[Data extract]
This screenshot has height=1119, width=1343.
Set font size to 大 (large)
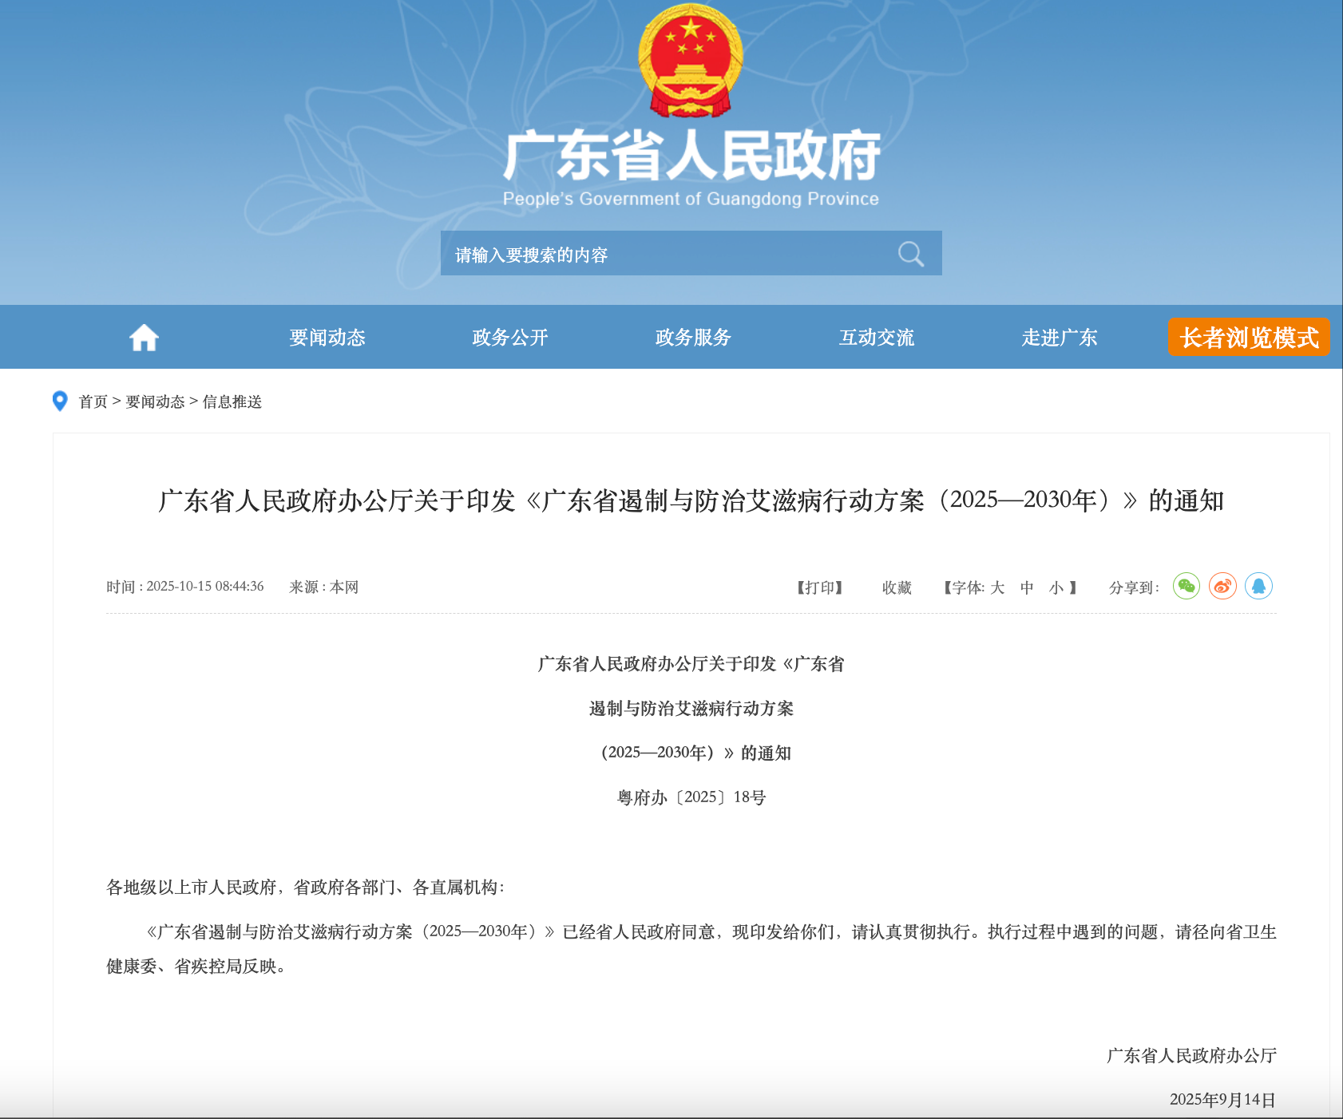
--
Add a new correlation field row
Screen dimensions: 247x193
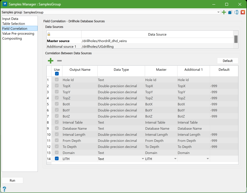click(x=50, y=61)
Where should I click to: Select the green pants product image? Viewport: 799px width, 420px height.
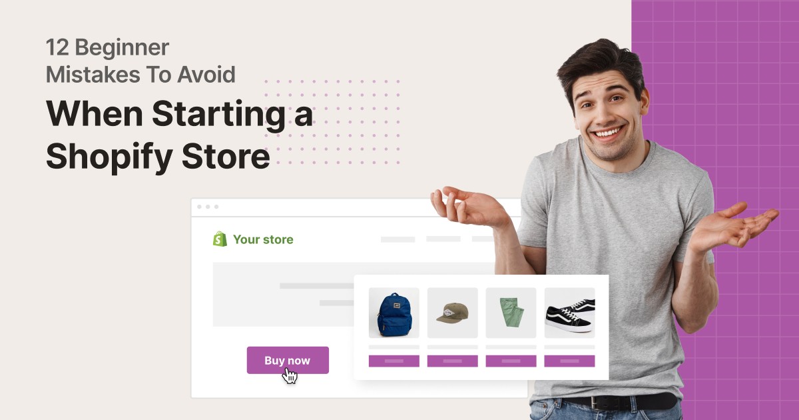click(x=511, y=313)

[What you will do] Output should match, line for line, the stretch of the material above from the line holding "This screenshot has height=1119, width=1343." through the line holding "Set font size to 大 (large)".

[Solution to the exercise]
This screenshot has height=1119, width=1343.
Set font size to 大 (large)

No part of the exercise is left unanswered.